▶ [Document]:
>>>>

Full Transcript — Download SRT & Markdown

00:00
Speaker John Green
Hi, I'm John Green, this is Crash Course US History, and today we're going to get a little bit controversial as we discuss the FDR administration's response to the Great Depression, the New Deal.
00:09
Speaker John Green
That's the National Recovery Administration, by the way, not the National Rifle Association or the No Rodents Allowed Club, which I'm a card-carrying member of.
00:17
Speaker John Green
Did the New Deal end the depression? Spoiler alert, meh.
00:20
Speaker John Green
More controversially, did it destroy American freedom or expand the definition of liberty? In the end, was it a good thing?
00:27
Speaker John Green
Mr. Green, Mr. Green.
00:28
Speaker John Green
Yes.
00:29
Speaker John Green
Oh, me from the past, you are not qualified to make that statement.
00:32
Speaker John Green
What, I was just trying to be like provocative and controversial, isn't that what gets views?
00:36
Speaker John Green
Oh, you have the worst ideas about how to make people like you, but anyway, not everything about the New Deal was controversial, this is Crash Course, not TMZ.
00:53
Speaker John Green
The New Deal redefined the role of the federal government for most Americans, and it led to a realignment of the constituents in the Democratic Party, the so-called New Deal Coalition.

<<<<

▶ [What you will do]:
A) In the New Deal transcript, what did the New Deal lead to within the Democratic Party?
B) Please carry on the New Deal transcript from its final line.
The records that come next have no part in this work.

▶ [Record set]:
>>>>

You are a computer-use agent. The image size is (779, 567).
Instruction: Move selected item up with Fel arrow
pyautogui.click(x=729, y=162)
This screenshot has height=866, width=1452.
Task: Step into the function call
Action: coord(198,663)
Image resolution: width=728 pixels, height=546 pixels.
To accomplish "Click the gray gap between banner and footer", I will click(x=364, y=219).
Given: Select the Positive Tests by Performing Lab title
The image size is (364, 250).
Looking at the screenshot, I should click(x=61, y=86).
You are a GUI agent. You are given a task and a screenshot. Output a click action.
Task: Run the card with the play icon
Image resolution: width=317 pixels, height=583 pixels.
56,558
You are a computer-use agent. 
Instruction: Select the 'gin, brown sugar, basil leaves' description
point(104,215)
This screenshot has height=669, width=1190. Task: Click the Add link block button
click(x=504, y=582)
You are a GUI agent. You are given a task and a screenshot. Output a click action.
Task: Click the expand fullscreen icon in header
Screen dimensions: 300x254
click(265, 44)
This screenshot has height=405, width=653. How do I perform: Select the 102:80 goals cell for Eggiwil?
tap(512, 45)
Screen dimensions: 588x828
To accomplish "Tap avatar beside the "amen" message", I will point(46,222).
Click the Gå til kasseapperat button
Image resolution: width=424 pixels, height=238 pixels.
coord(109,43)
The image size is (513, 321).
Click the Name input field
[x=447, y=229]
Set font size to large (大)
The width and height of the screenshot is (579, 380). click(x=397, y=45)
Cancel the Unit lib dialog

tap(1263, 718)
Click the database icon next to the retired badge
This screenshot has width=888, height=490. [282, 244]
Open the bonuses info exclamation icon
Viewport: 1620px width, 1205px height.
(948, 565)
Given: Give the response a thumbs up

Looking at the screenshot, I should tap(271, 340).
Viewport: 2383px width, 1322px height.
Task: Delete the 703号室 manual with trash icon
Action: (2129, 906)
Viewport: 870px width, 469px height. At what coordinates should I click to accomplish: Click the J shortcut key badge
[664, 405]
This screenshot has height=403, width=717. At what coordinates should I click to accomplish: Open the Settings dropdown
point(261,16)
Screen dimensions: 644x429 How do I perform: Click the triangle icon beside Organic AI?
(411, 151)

<<<<

▶ [Answers to the tasks]:
A) It led to a realignment of the party's constituents, the so-called New Deal Coalition.

B)
01:03
Speaker John Green
Good job with the naming there, historians.
01:04
Speaker John Green
And regardless of whether you think the New Deal meant more freedom for more people or was a plot by red-shirt wearing communists, the New Deal is extremely important in American history.
01:44
Speaker John Green
Wait a second, I'm wearing a red shirt, what are you trying to say about me, Stan?
01:56
Speaker John Green
As the owner of the means of production, I demand that you dock the wages of the writer who made that joke.
02:00
Speaker John Green
So after his mediocre response to the Great Depression, Herbert Hoover did not have any chance of winning the presidential election of 1932, but he also ran like he didn't actually want the job.
02:10
Speaker John Green
Plus, his opponent was Franklin Delano Roosevelt, who was as close to a born politician as the United States has ever seen, except for Kid President.
02:18
Speaker John Green
The phrase New Deal came from FDR's campaign, and when he was running, FDR suggested that it was the government's responsibility to guarantee every man a right to make a comfortable living, but he didn't say how he meant to accomplish this.
02:31
Speaker John Green
Like it wasn't going to come from government spending, since FDR was calling for a balanced budget and criticizing Hoover for spending so much.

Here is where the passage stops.